I've said it before, I'm a huge fan of Robert Price.

The tragedy is that Bob, a former Baptist minister who still sings in the choir at an Episcopal church, has to publish his books through imprints like the American Atheist Press, rather than mainstream publishers. This means his readership is usually heavily weighted toward confirmed skeptics, whereas the folk who should be cracking open the covers are unaware that they even exist.

That's especially so with his new title, the Lee Strobel-busting The Case Against the Case for Christ.

Here's the blurb.

Lee Strobel arguably is now the leading apologist in America for evangelical, fundamentalist, benighted forms of Christianity. Although not an authority himself in any of the fields in which he defends his faith, he has produced a series of best-selling The Case For... books in which he consults alleged experts to obtain 'evidence' and problematic information with which to prop up dubious beliefs he has adopted. He does not appear to have done any competent investigation on his own or consulted any genuine authorities on the relevant subjects. It is fair to say that all of Strobel's books are long exercises in applying the fallacy of informal logic known as 'The appeal to authority.' Originally published in 1998, The Case For Christ has now bamboozled and hornswoggled the better part of a generation of Americans.

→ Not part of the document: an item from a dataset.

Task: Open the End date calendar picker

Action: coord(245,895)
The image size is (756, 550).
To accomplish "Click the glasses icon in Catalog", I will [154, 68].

Something needed to be done!... Because Strobel has drawn upon the best-known and prolific apologists alive today and brought their arguments together for easy reading, Dr. Price has seized the opportunity to wipe out the entire field of Christian apologetics in the course of refuting Lee Strobel. With punning as well as penetrating humor, Price has created a book that can be used as a handbook by anyone troubled by the claims and importuning of Christian apologists.

Sounds like fun.

3 comments:

  1. So "The Case For..." books are the 21st century version of the "Just What do You Mean..." series?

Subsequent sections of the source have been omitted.